Les surplus d’HQD, par contre, sont une autre paire de manches. Le mandat d’HQD est de desservir la demande au Québec et d’acquérir l’électricité requise à cette fin. Les surplus qui ont mené à ce débat sont les surplus d’HQD, qui, pour toute une série de raisons, s’est engagée à acheter plus d’électricité qu’elle en a besoin. Ces surplus sont, en effet, coûteux. Et oui, Mme Marois, ils constituent un problème réel, et non pas un avantage pour le Québec.
L’équilibre énergétique d’HQD se calcule d’année en année. Si, par exemple, avec l’électrification des transports la demande d’HQD augmente dans l’avenir, elle aura effectivement besoin d’augmenter ses acquisitions d’énergie. Mais les coûts reliés aux surplus de 2012, de 2013 et de 2014 - comme, par exemple, l’argent payé à TransCanada Énergie pour ne pas exploiter sa centrale à Bécancour, construite pour desservir un contrat avec HQD - sont des pertes nettes, récupérées à même nos tarifs d’électricité.

Trop compliqué?
Comment se fait-il que la séparation fonctionnelle HQP/HQD et les analyses qui en découlent soient absentes de presque tous les articles sur ces questions, même dans les journaux les plus sophistiqués ? J’ai la forte impression que, dès le départ, la communauté journalistique a conclu que cette question était trop compliquée pour le public en général. Ainsi, même lorsque le journaliste le comprend bien, il évite d’en parler, afin de ne pas confondre le public.
Cette tendance de sursimplification empêche la tenue d’un débat éclairé sur les questions énergétiques au Québec. Ce manque de clarté mène aussi à des conclusions erronées.
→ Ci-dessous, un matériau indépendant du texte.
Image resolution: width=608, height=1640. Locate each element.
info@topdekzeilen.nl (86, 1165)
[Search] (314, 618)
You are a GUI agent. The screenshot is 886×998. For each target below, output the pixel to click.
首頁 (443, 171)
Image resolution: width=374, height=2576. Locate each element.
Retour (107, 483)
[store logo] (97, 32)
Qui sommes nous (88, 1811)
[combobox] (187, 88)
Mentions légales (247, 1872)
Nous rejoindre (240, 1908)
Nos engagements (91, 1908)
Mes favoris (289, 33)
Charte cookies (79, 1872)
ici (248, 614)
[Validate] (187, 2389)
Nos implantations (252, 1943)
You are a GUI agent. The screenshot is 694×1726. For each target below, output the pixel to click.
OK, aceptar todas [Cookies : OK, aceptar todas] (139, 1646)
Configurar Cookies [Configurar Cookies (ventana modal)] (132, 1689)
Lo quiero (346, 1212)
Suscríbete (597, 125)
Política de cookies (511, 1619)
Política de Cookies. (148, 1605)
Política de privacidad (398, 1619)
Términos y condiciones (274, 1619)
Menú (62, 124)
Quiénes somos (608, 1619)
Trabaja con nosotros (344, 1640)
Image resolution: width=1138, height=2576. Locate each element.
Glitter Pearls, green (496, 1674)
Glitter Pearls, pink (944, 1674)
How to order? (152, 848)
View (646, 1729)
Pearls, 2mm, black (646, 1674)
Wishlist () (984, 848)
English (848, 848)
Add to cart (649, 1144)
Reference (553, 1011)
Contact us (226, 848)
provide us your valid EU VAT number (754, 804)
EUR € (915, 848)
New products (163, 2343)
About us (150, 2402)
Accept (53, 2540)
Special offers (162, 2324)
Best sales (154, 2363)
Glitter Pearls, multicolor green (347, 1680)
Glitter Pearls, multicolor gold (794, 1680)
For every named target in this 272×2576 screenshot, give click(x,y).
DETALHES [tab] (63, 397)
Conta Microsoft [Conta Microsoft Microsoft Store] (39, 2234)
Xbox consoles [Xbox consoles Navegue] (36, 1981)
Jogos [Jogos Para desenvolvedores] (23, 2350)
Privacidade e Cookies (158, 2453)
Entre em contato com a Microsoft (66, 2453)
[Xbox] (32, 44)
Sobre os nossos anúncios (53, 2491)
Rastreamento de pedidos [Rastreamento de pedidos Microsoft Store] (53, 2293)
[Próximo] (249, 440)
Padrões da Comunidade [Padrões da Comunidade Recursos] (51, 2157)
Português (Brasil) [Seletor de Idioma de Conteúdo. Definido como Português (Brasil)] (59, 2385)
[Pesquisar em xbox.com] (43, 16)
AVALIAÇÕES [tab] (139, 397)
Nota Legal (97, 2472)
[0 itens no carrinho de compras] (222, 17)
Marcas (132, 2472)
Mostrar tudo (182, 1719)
Ainsi, M. Sansfaçon termine son éditorial en disant : « le Québec se dirige vers des surplus vendus à perte qui exigeront des hausses de tarifs uniquement pour satisfaire les attentes du gouvernement ». Or, selon la logique qui sous-tend la loi 116, les pertes d’HQP n’affectent aucunement les coûts d’HQD, sur lesquels se basent ses tarifs.
Cela n’empêche pas qu’un gouvernement peut vouloir arrondir ses fins de mois en augmentant les tarifs de son monopole HQD. C’est ce que le gouvernement Charest faisait avec sa loi (toujours en vigueur), qui augmente arbitrairement le prix de l’électricité patrimoniale ; c’est aussi ce que fait le gouvernement Marois en voulant s’approprier des bénéfices des réductions de coût chez HQD.
Il est difficile, cependant, de débattre ces enjeux lorsque la séparation fonctionnelle qui en constitue la toile de fond demeure, encore, largement inconnue auprès du grand public.